*Selected text*:
ISO Yearly Review — end-to-end tutorial

Goal

By the end of this tutorial you will have imported the ISO Yearly Review Scrydon Pack, instantiated it for the fictional Lumen.health 2026 annual ISMS+AIMS review, walked the full 12-stage sequence (Plan & Scope → Risk Register Snapshot → Penetration Test → IRP Tabletop → DR Tabletop → Restore Test → IR Training → AI Impact Assessment → AIUC-1 Delta → Peer Review → Management Review → Audit-Pack Sync), and produced a BELAC stage-1-ready evidence pack for the September 2026 audit.

This template runs once a year and is the heaviest single instance in the docs — 60-ish tasks, eight personas, sequential gates, all anchored on the BELAC audit window. It is the natural companion to the ISO Quarterly Review tutorial, which runs four times a year against the same compliance posture.

Priya Ramaswamy (Compliance Lead at Lumen.health), CEO Daniel Foley, CTO Marco Esposito, CISO Aisha Khan, AI Governance Owner Lukas Berg, DPO Anne Verwoerd, SRE Lead Jakub Vaníček, and external pen-test lead Mariella Greco (PenTestPartners) walk this through together. All entities, numbers, findings, and resolutions are fictional.

Prerequisites

You have a Scrydon deployment with the agentic and ontology surfaces enabled. Set the following env vars in your shell for the import step:

export SCRYDON_URL="https://<your-scrydon-url>"
export ORG_ID="<your-org-id>"
export SESSION_COOKIE="$(cat ~/.scrydon/session-cookie)"

The template references two system workflows: compliance-vanta-final-check (validates "0 NEEDS_ATTENTION" before audit) and compliance-evidence-sync (pushes evidence to Vanta). Both degrade to manual checklists if not yet deployed.

Step 1 — Download the pack

Download iso-yearly-review-1.0.0.scrydon-pack.tar.gz

mkdir -p iso-yearly-tutorial && cd iso-yearly-tutorial
curl -O https://docs.scrydon.com/static/process-pack-examples/iso-yearly-review-1.0.0.scrydon-pack.tar.gz

The pack is ≈ 5 KiB.

Step 2 — Inspect the pack

bunx @scrydon/sdk-authoring pack inspect iso-yearly-review-1.0.0.scrydon-pack.tar.gz

Pack:
  Package:  iso-yearly-review@1.0.0
  Contents: ontology@1.0.0, process-flow@1.0.0
  Install order: ontology → process-flow
  ontology: iso-yearly-review@1.0.0
  process-flow: iso-yearly-review (12 stages)

Step 3 — Upload the pack

curl -X POST "$SCRYDON_URL/api/packs/import?organizationId=$ORG_ID" \
  -H "Cookie: $SESSION_COOKIE" \
  -F "file=@iso-yearly-review-1.0.0.scrydon-pack.tar.gz"

Step 4 — Create the annual review instance

Browse to $SCRYDON_URL/process-flows. The ISO Yearly Review card appears under the Compliance tag. Click New from template, name the instance Lumen.health 2026 ISMS+AIMS Annual Review.

The instance opens on the wizard view. The left rail lists the twelve stages and their tasks; the right panel walks through each task as a scene. Stages are sequential; the meeting happens at the end (stage 11), and the final stage is the audit-pack sync.

Step 5 — Plan & Scope (2 weeks)

Source records:
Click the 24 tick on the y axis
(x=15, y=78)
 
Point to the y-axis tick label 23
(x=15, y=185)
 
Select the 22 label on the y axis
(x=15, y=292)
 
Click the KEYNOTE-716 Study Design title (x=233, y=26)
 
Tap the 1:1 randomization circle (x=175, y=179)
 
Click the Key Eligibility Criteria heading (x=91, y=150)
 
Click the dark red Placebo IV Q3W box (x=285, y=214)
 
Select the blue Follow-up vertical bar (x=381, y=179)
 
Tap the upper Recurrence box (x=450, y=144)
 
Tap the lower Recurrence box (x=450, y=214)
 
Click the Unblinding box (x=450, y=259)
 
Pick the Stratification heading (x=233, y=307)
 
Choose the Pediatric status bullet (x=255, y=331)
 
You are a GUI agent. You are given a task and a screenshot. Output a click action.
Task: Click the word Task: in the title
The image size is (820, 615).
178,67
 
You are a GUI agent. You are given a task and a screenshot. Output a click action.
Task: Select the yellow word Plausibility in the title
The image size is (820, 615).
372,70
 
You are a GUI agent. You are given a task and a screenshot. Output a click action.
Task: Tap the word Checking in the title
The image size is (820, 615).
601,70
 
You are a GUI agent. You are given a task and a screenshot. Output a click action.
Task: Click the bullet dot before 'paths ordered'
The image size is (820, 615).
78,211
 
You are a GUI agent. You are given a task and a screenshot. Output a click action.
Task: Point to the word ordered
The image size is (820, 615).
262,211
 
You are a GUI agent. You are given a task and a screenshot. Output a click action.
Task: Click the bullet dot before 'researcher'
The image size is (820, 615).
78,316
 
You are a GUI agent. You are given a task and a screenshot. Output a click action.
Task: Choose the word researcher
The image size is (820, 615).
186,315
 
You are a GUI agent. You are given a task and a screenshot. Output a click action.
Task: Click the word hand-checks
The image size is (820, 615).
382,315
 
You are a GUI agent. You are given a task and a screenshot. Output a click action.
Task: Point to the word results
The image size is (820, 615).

*What you need to do*:
Answer these questions from the ISO Yearly Review tutorial:
1. How many personas does the annual template involve?
2. What is the approximate size of the downloaded pack?
3. At which stage does the meeting take place?

*Answer to the problem*:
1. Eight
2. About 5 KiB
3. Stage 11